ARBEITSAUFTRAG 1 ->
Gib den Text zur Grenzöffnung von „- Die Grenzöffnung“ bis „an einer Medienkonferenz.“ wieder und tausche dabei „Medienkonferenz“ gegen „Pressekonferenz“ aus.
ARBEITSAUFTRAG 2 ->
Schreibe den Text über die geplante Grenzöffnung der Schweiz im Anschluss an seinen letzten Satz weiter.

TEXTABSCHNITT ->
•••
Coronavirus: Epidemiologe alarmiert wegen Grenz-Öffnung
Trotz des Coronavirus sollen die Grenzen zu den Nachbarländern am 15. Juni geöffnet werden, so der Bundesrat. Epidemiologen sind dagegen.
Das Wichtigste in Kürze
- Ab dem 15. Juni sollen die Grenzen zu den Nachbarländern wieder geöffnet werden.
- Epidemiologen stehen diesem Entschluss kritisch gegenüber.
- Die Grenzöffnung sei ein grosser Faktor für eine zweite Welle.
Mit der Bedingung, dass der Verlauf der Pandemie weiterhin positiv bleibt, sollen die Schweizer Grenzen am 15. Juni wieder geöffnet werden, trotz Coronavirus. Dies eröffnete Bundesrätin Karin Keller-Sutter gestern Mittwoch an einer Medienkonferenz.
•••
AUSGANGSDATEN ->

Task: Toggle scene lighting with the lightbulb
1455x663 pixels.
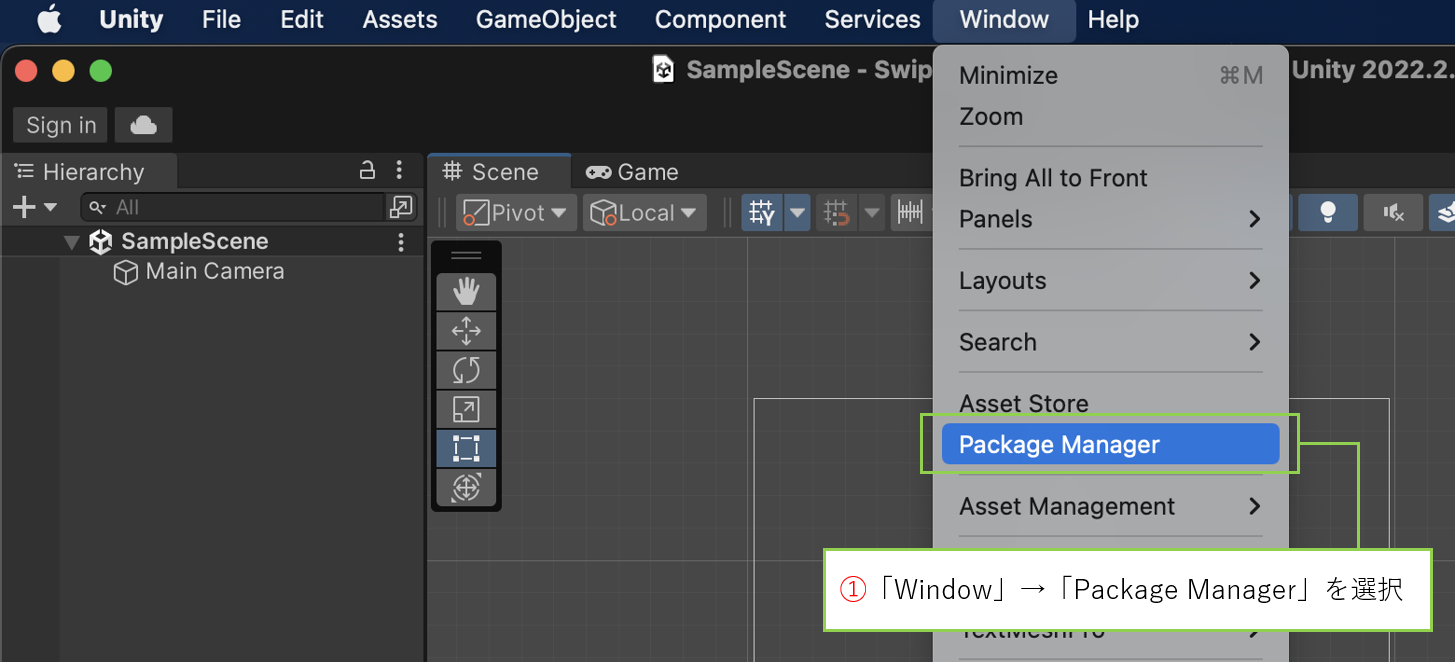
•••
ERWARTETE ANTWORT 1 ->
- Die Grenzöffnung sei ein grosser Faktor für eine zweite Welle.
Mit der Bedingung, dass der Verlauf der Pandemie weiterhin positiv bleibt, sollen die Schweizer Grenzen am 15. Juni wieder geöffnet werden, trotz Coronavirus. Dies eröffnete Bundesrätin Karin Keller-Sutter gestern Mittwoch an einer Pressekonferenz.

ERWARTETE ANTWORT 2 ->
Die Gespräche mit den Innenministern von Österreich, Deutschland und Frankreich hätten gezeigt, dass alle Normalität zurück wollen. Die Aufhebung der Grenzsperre im Süden sei derweil aber noch kein Thema. Am 27. Mai sollen die definitiven Entscheide fallen.
Grenzöffnung kann erneute Welle begünstigen
Am Montag sprach Epidemiologe Marcel Salathé in «10vor10» davon, dass eine Grenzöffnung der wichtigste Faktor für eine zweite Welle sei. «Irgendwann werden die meisten Fälle wieder aus dem Ausland kommen», so Salathé.
Auch Andreas Cerny, Epidemiologe an der Universität Bern, steht der Grenzöffnung eher kritisch gegenüber. Gegenüber Nau.ch erklärt er seine Sichtweise. «Generell bedeutet die Grenzöffnung vermehrte Mobilität und vermehrte Kontakte mit einem erhöhten Risiko des Wiederaufflackern der Epidemie.»
Die Grenzen zu Ländern zu öffnen, in welchen das Coronavirus stärker verbreitet sei, könne ein erneutes Übergreifen der Pandemie begünstigen. Ähnlich sei es auch bei Ländern mit weniger strengen Massnahmen.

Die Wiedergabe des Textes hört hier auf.